Monday, 16 April 2012

Scents and Sensibility: The Fragrance of Decadence

“As perfume doth remain
In the folds where it hath lain,
So the thought of you, remaining
Deeply folded in my brain,
Will not leave me: all things leave me:
You remain.”
~Arthur Symons

The field of smell in 19th century art and literature certainly seems to be growing!  Indeed, I am meeting up with Dr. Catherine Maxwell to discuss the crossovers between my work on smell in 19th century art and her new book project on smell in 19th century literature.

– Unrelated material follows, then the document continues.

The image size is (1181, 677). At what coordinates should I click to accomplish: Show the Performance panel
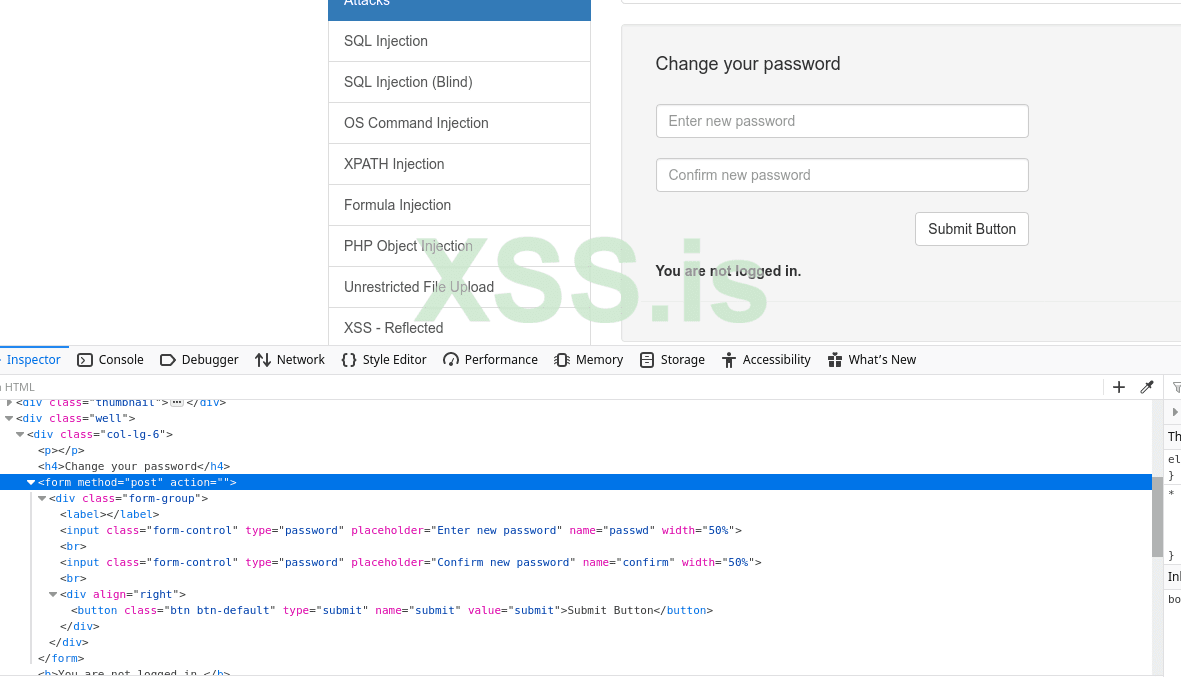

Catherine is Professor of Victorian Literature in the School of English and Drama, Queen Mary, University of London and has published widely on sight, aesthetics and decadence in Victorian Literature - and has made important contributions to scholarship on Swinburne and Vernon Lee. Her book Second Sight: The Visionary Imagination in Late Victorian Literature (MUP, 2008) sounds right up my street.

Catherine is giving her inaugural lecture on Tuesday 29th May 2012 at 6.30pm at Queen Mary University on the theme of Scents and Sensibility: The Fragrance of Decadence - and her lecture will be chaired by one of the kindest, loveliest academics I have ever met - Dr. Hilary Fraser from Birkbeck's English department.

About Catherine's lecture... This lecture examines perfume in decadent writing with special reference to two male authors Oscar Wilde and Arthur Symons, both of whom have a strong awareness of fragrance and present themselves as olfactifs, individuals with a refined sense of smell. Establishing the prevalence of references to scent and perfume in Wilde and Symons writing, I ask what purpose do these references serve and what do they signify? And, in answering these questions, I consider whether such references to perfume reflect the taste and use of the time, taking note of the scents liked or cultivated by both writers.

Tickets are free for the inaugural lecture - and can be booked here
Please let me know if you hear of smell-related lectures or events that you think I would be interested in!


  1. Nice reading your blog. Like that poem poem too. :)

    human pheromones

  2. O, very much so! Symons was very unique to the majority of the poetry that was shown me in my youth. Still read him today. Love the way in which this excerpt was used- so remini"SCENT" of my youth. Thanks much!